EXERCISE >>
Rewrite the records below, replacing every instance of "Locate an element on the screen." with "Find an element on the screen." and leaving everything else unchanged.

(Target position records)

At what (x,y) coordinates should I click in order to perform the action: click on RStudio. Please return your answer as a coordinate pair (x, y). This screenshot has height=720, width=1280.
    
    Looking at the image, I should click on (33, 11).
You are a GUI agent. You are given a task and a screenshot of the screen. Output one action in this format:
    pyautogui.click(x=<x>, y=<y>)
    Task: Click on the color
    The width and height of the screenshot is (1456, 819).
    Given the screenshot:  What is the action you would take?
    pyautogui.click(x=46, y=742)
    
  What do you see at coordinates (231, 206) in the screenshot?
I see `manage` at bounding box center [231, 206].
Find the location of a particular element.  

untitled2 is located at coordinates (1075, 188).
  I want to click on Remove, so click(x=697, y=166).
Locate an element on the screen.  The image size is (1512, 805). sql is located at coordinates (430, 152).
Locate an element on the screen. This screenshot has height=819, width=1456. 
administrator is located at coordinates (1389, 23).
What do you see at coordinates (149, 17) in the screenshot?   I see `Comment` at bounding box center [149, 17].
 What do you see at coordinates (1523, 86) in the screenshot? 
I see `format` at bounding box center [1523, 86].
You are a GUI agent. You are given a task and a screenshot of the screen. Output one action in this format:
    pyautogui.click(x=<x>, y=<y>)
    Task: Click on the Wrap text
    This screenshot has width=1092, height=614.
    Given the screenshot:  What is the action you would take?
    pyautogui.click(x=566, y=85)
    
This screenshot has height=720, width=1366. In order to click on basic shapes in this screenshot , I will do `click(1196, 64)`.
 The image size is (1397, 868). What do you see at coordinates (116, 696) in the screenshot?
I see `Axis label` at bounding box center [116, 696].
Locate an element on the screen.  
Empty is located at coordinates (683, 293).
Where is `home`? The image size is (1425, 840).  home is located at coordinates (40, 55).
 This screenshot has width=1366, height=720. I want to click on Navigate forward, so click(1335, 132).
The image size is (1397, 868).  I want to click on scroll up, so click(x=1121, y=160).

ANSWER >>
At what (x,y) coordinates should I click in order to perform the action: click on RStudio. Please return your answer as a coordinate pair (x, y). This screenshot has height=720, width=1280.
    
    Looking at the image, I should click on (33, 11).
You are a GUI agent. You are given a task and a screenshot of the screen. Output one action in this format:
    pyautogui.click(x=<x>, y=<y>)
    Task: Click on the color
    The width and height of the screenshot is (1456, 819).
    Given the screenshot:  What is the action you would take?
    pyautogui.click(x=46, y=742)
    
  What do you see at coordinates (231, 206) in the screenshot?
I see `manage` at bounding box center [231, 206].
Find the location of a particular element.  

untitled2 is located at coordinates (1075, 188).
  I want to click on Remove, so click(x=697, y=166).
Find an element on the screen.  The image size is (1512, 805). sql is located at coordinates (430, 152).
Find an element on the screen. This screenshot has height=819, width=1456. 
administrator is located at coordinates (1389, 23).
What do you see at coordinates (149, 17) in the screenshot?   I see `Comment` at bounding box center [149, 17].
 What do you see at coordinates (1523, 86) in the screenshot? 
I see `format` at bounding box center [1523, 86].
You are a GUI agent. You are given a task and a screenshot of the screen. Output one action in this format:
    pyautogui.click(x=<x>, y=<y>)
    Task: Click on the Wrap text
    This screenshot has width=1092, height=614.
    Given the screenshot:  What is the action you would take?
    pyautogui.click(x=566, y=85)
    
This screenshot has height=720, width=1366. In order to click on basic shapes in this screenshot , I will do `click(1196, 64)`.
 The image size is (1397, 868). What do you see at coordinates (116, 696) in the screenshot?
I see `Axis label` at bounding box center [116, 696].
Find an element on the screen.  
Empty is located at coordinates (683, 293).
Where is `home`? The image size is (1425, 840).  home is located at coordinates (40, 55).
 This screenshot has width=1366, height=720. I want to click on Navigate forward, so click(1335, 132).
The image size is (1397, 868).  I want to click on scroll up, so click(x=1121, y=160).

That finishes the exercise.